*Your task*.
Please quote, word for word, everything in the entries below from the line containing "Task: Expand the Wregs register group" down to the final line of the entries.
===============
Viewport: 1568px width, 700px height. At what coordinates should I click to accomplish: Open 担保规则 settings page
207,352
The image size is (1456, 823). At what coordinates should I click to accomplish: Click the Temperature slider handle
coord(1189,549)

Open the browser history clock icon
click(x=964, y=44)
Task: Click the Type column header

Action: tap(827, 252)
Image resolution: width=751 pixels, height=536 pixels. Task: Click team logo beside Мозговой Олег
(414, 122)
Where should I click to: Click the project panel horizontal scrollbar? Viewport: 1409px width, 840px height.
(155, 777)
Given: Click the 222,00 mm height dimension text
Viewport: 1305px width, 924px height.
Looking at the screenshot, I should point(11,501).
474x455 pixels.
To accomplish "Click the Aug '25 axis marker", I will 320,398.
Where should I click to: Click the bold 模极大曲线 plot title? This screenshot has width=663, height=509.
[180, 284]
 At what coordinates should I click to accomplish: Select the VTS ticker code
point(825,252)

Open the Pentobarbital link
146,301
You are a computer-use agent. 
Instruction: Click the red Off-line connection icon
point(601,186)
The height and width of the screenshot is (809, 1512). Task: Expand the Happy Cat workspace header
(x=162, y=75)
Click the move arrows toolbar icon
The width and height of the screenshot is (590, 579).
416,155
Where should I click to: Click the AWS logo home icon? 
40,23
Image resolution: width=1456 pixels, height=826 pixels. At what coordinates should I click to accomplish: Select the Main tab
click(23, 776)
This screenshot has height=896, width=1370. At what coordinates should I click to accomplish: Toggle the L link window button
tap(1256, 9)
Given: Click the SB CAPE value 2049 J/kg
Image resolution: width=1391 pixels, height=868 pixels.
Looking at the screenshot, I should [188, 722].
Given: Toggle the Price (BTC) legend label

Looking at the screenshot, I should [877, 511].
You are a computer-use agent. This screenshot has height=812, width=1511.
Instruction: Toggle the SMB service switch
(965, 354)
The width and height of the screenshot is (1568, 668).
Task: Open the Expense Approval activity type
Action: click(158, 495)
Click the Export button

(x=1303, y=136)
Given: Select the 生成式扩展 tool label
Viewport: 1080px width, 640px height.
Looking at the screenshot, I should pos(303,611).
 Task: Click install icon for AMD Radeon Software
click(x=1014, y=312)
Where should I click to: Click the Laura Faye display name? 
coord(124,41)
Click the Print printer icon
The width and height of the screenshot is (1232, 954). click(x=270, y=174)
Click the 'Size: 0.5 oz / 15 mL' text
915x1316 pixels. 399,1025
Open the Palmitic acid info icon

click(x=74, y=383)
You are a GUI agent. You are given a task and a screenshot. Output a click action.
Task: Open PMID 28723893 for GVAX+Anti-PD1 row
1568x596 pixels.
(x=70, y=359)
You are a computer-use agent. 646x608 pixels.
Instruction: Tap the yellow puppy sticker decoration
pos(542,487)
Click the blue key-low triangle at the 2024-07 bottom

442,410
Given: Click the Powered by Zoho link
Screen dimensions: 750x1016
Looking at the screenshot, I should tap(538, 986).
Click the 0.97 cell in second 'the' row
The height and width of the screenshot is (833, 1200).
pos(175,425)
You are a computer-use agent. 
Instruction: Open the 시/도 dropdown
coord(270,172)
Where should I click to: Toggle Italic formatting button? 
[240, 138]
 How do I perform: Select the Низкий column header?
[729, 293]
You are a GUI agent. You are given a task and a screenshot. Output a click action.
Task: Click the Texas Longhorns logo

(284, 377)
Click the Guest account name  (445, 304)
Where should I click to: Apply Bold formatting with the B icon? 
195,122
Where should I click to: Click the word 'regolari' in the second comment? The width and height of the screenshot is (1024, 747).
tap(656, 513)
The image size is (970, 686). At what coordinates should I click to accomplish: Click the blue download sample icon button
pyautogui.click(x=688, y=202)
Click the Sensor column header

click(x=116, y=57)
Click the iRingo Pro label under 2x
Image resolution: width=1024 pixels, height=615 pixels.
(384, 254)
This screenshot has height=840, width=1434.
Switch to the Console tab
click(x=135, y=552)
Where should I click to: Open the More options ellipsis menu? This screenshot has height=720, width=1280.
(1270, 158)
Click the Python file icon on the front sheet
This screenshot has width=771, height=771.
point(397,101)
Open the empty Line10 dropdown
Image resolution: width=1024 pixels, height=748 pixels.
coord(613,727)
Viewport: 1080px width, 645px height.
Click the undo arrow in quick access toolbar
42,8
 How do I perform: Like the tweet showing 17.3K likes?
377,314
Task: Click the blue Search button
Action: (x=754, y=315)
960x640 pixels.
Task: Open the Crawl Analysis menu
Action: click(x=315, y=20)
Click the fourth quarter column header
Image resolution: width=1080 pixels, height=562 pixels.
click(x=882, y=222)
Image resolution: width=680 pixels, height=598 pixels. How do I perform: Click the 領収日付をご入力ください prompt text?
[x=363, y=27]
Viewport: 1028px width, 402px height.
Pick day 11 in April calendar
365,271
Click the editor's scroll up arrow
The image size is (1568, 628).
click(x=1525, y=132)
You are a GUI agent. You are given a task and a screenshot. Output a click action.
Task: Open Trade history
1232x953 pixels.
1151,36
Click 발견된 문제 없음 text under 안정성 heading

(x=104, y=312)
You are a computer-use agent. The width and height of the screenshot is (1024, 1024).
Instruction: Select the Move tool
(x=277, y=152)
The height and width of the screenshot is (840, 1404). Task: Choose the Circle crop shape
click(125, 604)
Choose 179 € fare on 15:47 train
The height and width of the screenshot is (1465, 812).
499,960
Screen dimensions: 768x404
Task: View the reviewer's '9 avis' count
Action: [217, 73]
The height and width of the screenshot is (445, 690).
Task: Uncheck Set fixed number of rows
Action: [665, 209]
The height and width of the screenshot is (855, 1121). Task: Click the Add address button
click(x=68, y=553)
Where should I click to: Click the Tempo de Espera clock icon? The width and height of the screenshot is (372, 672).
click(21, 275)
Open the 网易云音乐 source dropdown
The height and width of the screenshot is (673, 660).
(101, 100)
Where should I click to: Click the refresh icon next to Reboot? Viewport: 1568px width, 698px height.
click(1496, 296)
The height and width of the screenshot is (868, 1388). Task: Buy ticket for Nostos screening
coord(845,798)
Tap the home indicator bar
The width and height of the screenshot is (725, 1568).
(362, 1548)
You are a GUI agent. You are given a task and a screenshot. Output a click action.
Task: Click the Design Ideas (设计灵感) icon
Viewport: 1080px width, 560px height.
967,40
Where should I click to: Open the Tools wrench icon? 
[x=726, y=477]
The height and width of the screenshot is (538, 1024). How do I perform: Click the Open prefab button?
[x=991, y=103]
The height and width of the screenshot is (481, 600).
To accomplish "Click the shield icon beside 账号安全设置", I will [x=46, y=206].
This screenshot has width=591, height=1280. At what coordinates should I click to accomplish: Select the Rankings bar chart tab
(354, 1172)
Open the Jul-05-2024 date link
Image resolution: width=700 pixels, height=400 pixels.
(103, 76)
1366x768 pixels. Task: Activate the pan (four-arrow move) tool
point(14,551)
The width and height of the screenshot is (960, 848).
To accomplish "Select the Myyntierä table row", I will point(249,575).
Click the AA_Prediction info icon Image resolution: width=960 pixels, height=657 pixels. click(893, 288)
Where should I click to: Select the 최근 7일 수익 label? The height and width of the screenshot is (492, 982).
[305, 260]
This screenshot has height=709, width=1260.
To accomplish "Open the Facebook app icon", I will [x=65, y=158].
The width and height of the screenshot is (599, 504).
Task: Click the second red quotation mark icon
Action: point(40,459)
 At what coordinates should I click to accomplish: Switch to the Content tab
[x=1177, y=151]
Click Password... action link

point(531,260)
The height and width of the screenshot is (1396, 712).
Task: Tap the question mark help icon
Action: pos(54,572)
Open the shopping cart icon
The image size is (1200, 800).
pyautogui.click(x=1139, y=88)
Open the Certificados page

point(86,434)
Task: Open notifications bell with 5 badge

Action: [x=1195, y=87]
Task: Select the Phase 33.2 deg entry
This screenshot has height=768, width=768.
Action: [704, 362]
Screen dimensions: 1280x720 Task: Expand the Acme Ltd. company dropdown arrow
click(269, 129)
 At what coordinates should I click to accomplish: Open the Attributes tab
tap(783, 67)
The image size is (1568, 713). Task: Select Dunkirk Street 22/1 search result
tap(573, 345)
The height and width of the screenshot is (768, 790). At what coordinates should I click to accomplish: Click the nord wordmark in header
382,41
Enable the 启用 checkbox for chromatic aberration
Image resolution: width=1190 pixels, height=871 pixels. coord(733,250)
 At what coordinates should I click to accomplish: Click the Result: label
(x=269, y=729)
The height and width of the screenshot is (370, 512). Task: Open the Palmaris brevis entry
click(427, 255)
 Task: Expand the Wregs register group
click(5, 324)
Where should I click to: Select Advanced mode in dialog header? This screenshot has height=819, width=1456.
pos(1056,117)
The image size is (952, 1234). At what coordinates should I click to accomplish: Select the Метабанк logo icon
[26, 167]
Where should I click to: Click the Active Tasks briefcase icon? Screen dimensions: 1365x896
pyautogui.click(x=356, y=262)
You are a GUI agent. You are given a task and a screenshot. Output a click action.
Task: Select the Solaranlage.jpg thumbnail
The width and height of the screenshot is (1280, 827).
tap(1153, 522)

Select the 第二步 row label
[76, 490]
===============
*Response for this exercise*.
 Task: Expand the Wregs register group
click(5, 324)
Where should I click to: Select Advanced mode in dialog header? This screenshot has height=819, width=1456.
pos(1056,117)
The image size is (952, 1234). At what coordinates should I click to accomplish: Select the Метабанк logo icon
[26, 167]
Where should I click to: Click the Active Tasks briefcase icon? Screen dimensions: 1365x896
pyautogui.click(x=356, y=262)
You are a GUI agent. You are given a task and a screenshot. Output a click action.
Task: Select the Solaranlage.jpg thumbnail
The width and height of the screenshot is (1280, 827).
tap(1153, 522)

Select the 第二步 row label
[76, 490]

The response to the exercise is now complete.